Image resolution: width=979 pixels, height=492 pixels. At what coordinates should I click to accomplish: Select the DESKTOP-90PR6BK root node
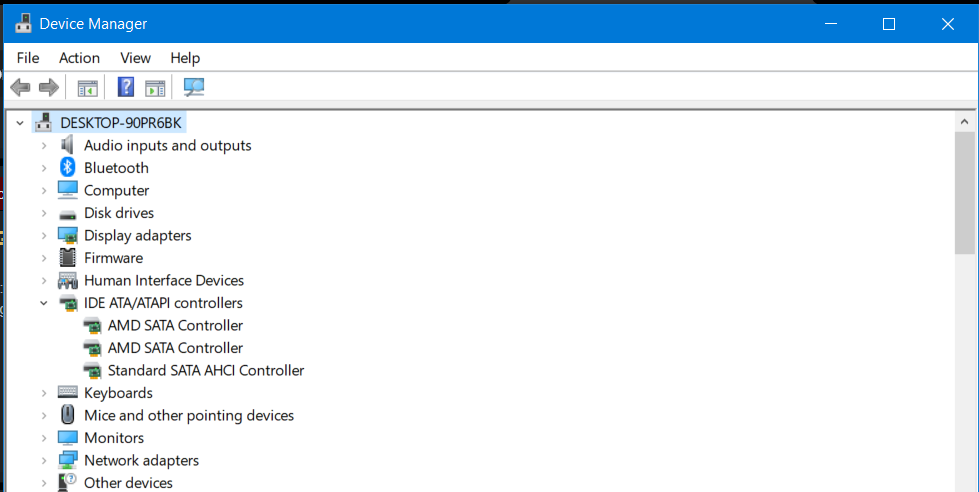click(x=122, y=122)
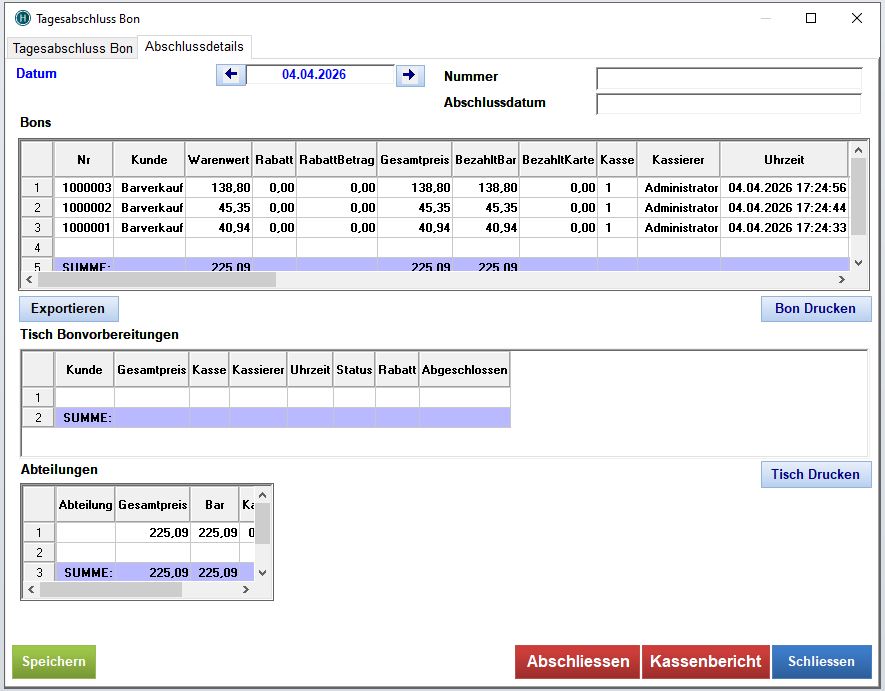Click the Tisch Drucken button
Screen dimensions: 885x691
point(815,474)
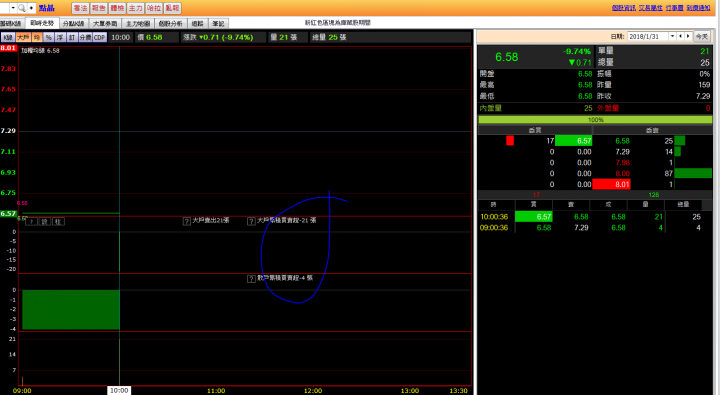
Task: Click the 10:00 time axis marker
Action: tap(119, 390)
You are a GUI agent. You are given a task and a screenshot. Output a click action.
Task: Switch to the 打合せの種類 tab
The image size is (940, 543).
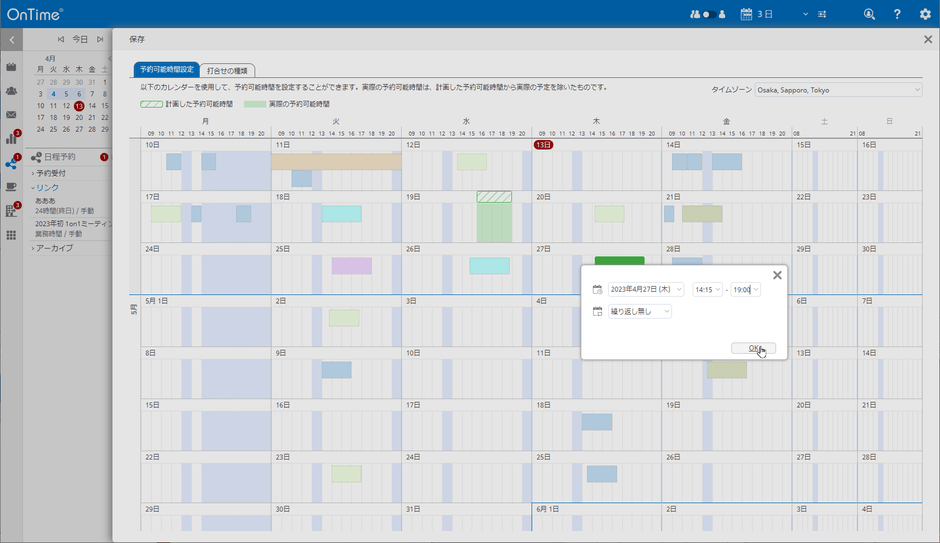pyautogui.click(x=228, y=71)
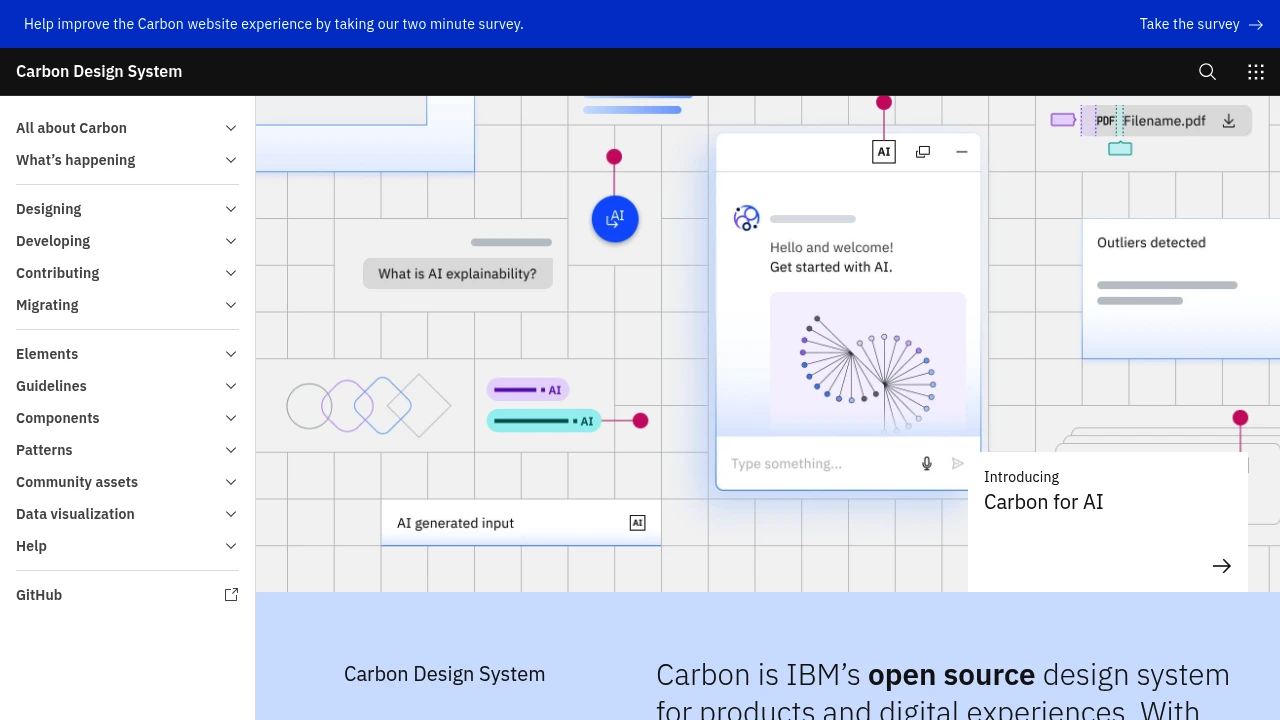Click the microphone icon in chat input
Image resolution: width=1280 pixels, height=720 pixels.
927,463
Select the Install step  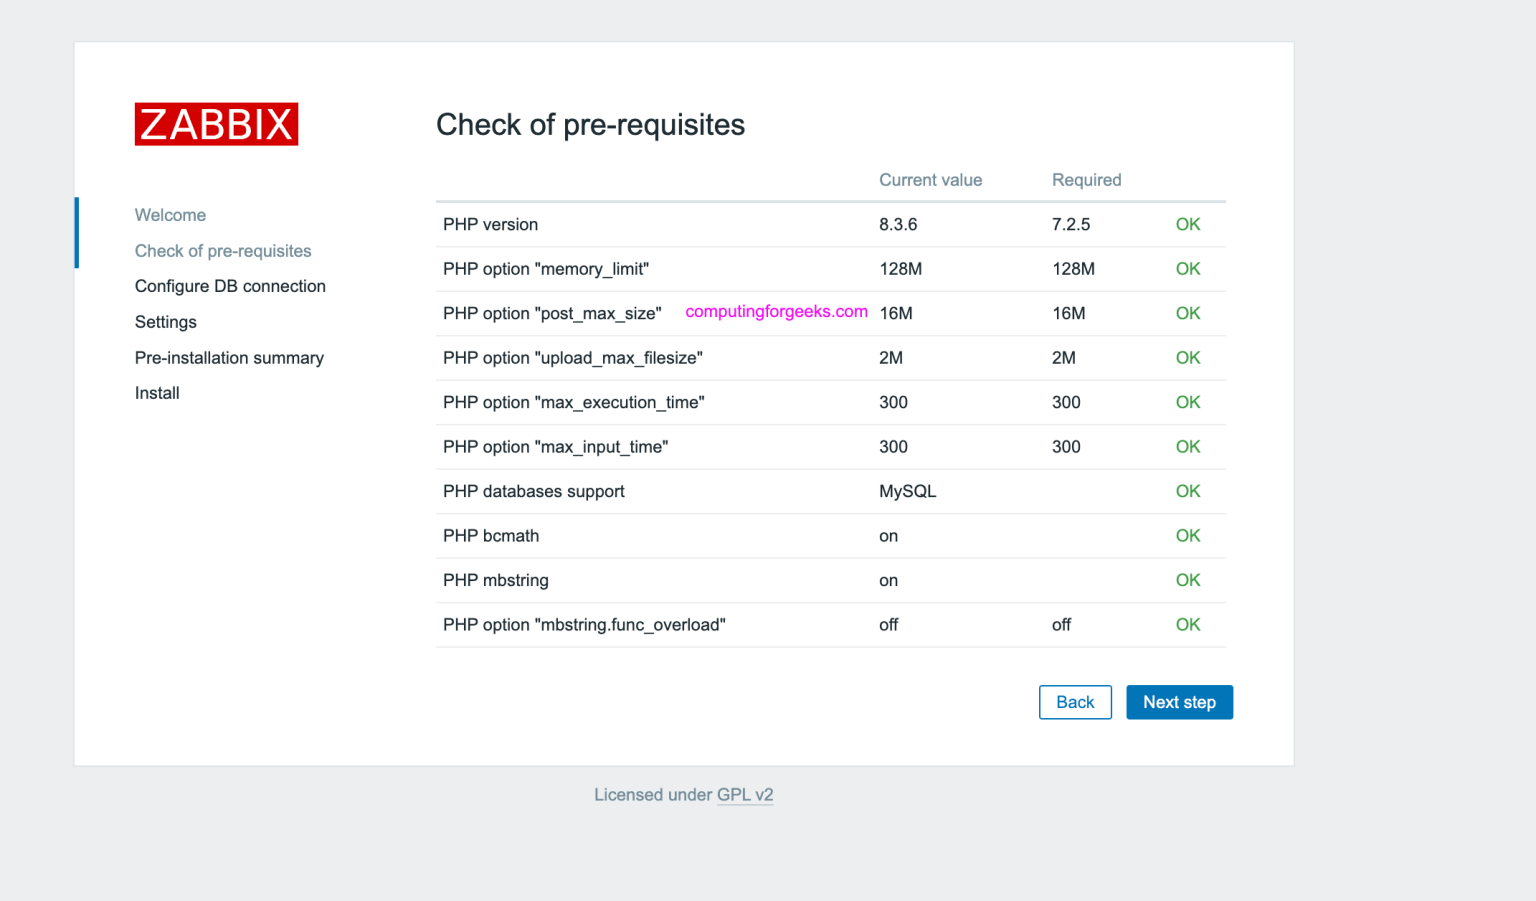[x=156, y=392]
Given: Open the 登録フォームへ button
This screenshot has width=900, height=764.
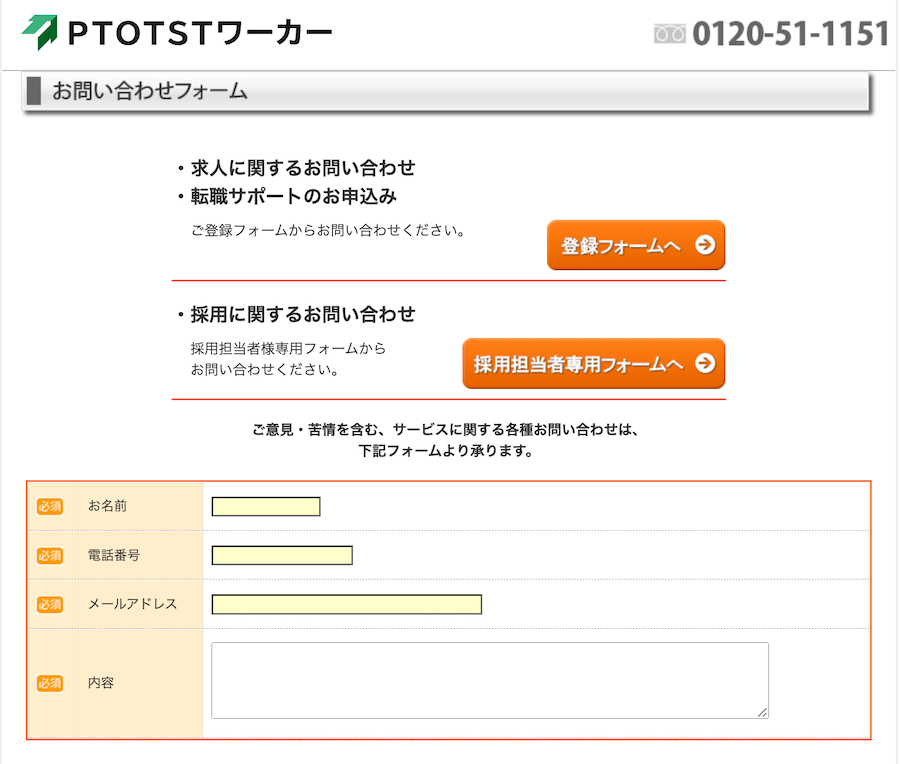Looking at the screenshot, I should (636, 245).
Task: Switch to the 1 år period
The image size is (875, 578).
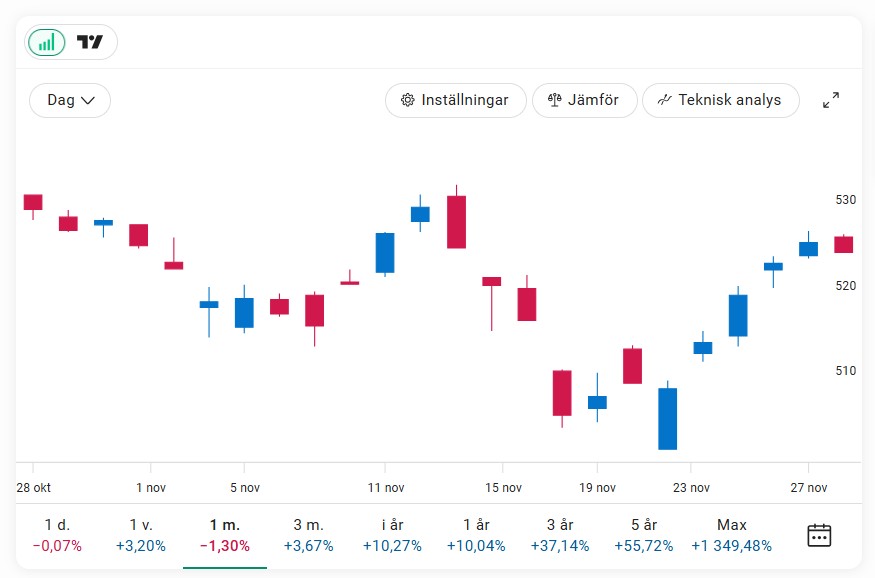Action: coord(477,535)
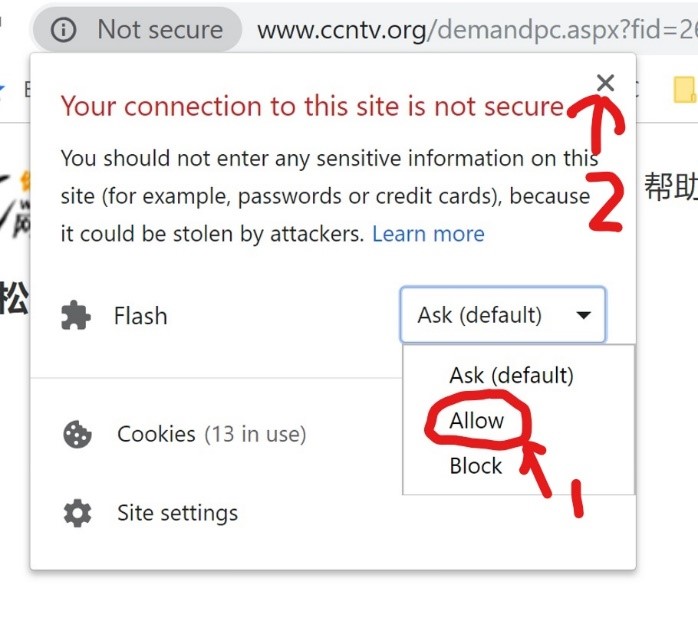Click the Flash dropdown arrow
This screenshot has width=698, height=621.
click(x=583, y=315)
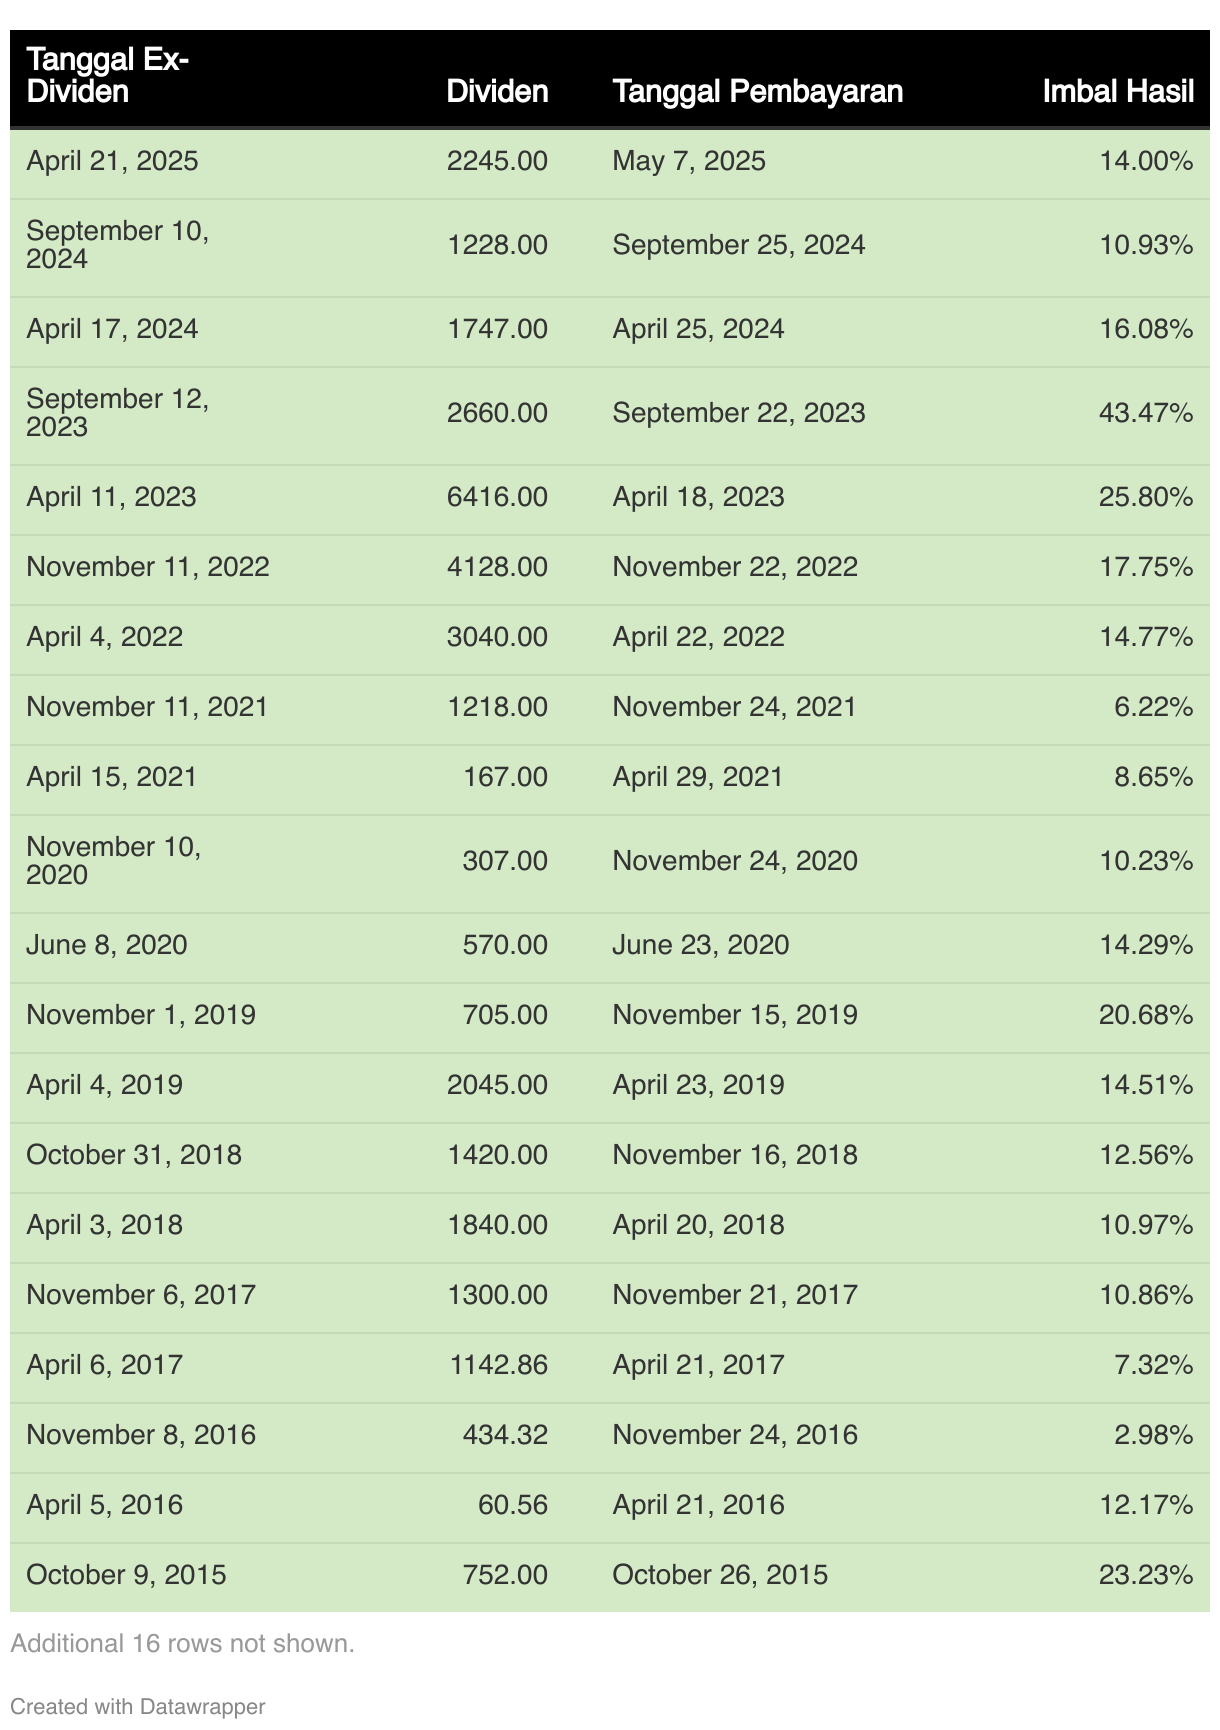Open the Created with Datawrapper link

point(137,1706)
● ● ● ● ●
| WHAT IS NEEDED |
Each line in the data that holds the word "Switch" must be copied.

| SOLVED EXERCISE |
Task: Switch to the 打合せの種類 tab
Task: Switch to the 1 år period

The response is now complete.